Challenge Overview
Challenge Overview
Welcome to the Pioneer Technical Architecture Updates Challenge
In previous challenges we have defined the high level architecture for the event streaming platform. In this challenge we will expand the architecture of the subscriptions management tool by specifying the capabilities and behavior of the backend.
Background
We are building a scalable event streaming platform that will be used to provide customers with real time notifications on events that occurred in the system. Specific use case that we’re targeting is in the financial sector, but the platform will be designed as a generic event streaming solution. Scalability is a major concern as the solution would be used to process millions of events daily.
Event streaming platform will consist of three parts:
-
Producer - that ingests source data into Kafka cluster
-
Aggregation and filtering of the source data
-
Delivery of the events to end users
Most of the source data is generated in real time (ex Bob sent $5 to Alice) and some data is generated during night work process (ex balance for Bob’s account is $10). Regardless of how the data is generated, it is available in Kafka topics and will be used by our Producer to send event notifications.

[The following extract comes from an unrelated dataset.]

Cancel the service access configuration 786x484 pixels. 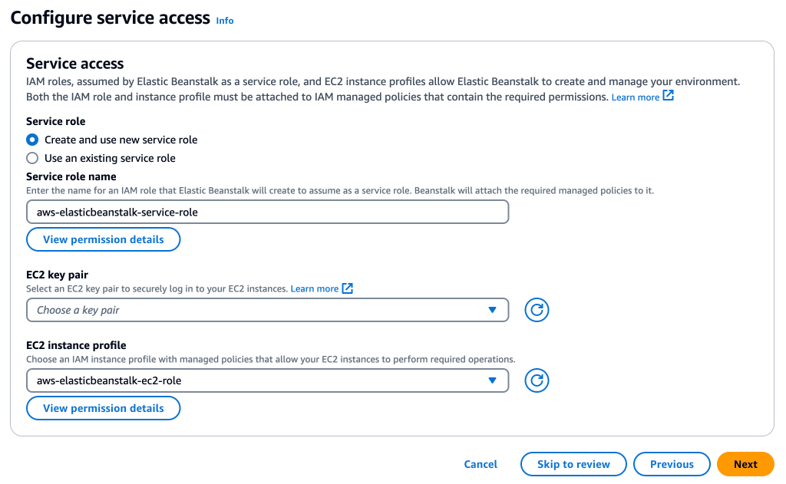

See the project architecture document for more information (posted in challenge forums). You should read and understand the existing architecture before reading the challenge requirements below.
Task Details
Your task in this challenge is to design the backend API of the Subscriptions Management tool. Note that this is not a standard api design challenge with a strictly defined UI and requirements - you will need to understand the overall project architecture and do some research on how to appropriately design the api to support the use cases (see below).
Subscription management tool will be used by the end clients to define what data they want to receive. Defining a data subscription consists of defining a ksqldb query based on data from the available topics (outputs of data ingestion, transformations, aggregations - see architecture for details). This can be simply copying the data from the available topics, or generating attribute projections or aggregations using ksqldb streams or tables.
Subscriptions management tool will be a self service tool used by the end users (clients looking to transfer real time data to their infrastructure) to manage the data transfer process. Use cases for the subscriptions tool are:
-
managing subscriptions based on ksqldb streams,
-
managing subscriptions based on ksqldb tables
-
Monitoring the status of configured data ingestion and aggregation jobs
There are no strict requirements on those individual use cases, but we’re aiming to create a tool that will be flexible for the end user - not one that will limit the users and require them to go around the tool to define subscriptions. General rule to follow here is - if defining a data source/sink/transformation/aggregation is easy with Kafka Connect/ksqldb, it should be easy with the subscriptions management tool API as well.
Another important questions to answer in this challenge is how the api should be implemented:
-
Will it call some KafkaConnect or ksqldb management apis?
-
Or will it use some management APIs provided by Strimzi (see architecture document)
-
What data will the API save and where (naturally the ksqldb jobs data would be saved to a local database so the user can view/edit/update it)
-
Can the job definitions be updated, or user has to delete and recreate them if changes are needed to job definitions
-
Can the API validate the job parameters - ex how do we avoid defining two jobs that push data to the same topic or overwrite existing ksqldb tables. Can the api do all the validation, or we have to rely on handling error codes from kafka connect or ksqldb?
-
Are API endpoints synchronous or async - are the jobs created/updated in Kafka Connect/ksqldb as the user defines them, or we need to track status for a job definition (ex pending, created, started, failed, removed, etc)
Monitoring subscriptions is the last major requirement for this tool. Low level details like time series of number of processed records in a unit of time is not required - those details would be available in Grafana/Prometheus (per the application architecture) - users are only interested in weather the jobs are configured correctly, is the data being processed, and perhaps high level stats on total number of processed records since the job was created - it’s up to you to define data that can easily be obtained from Kafka and is useful to users of the ingestion tool.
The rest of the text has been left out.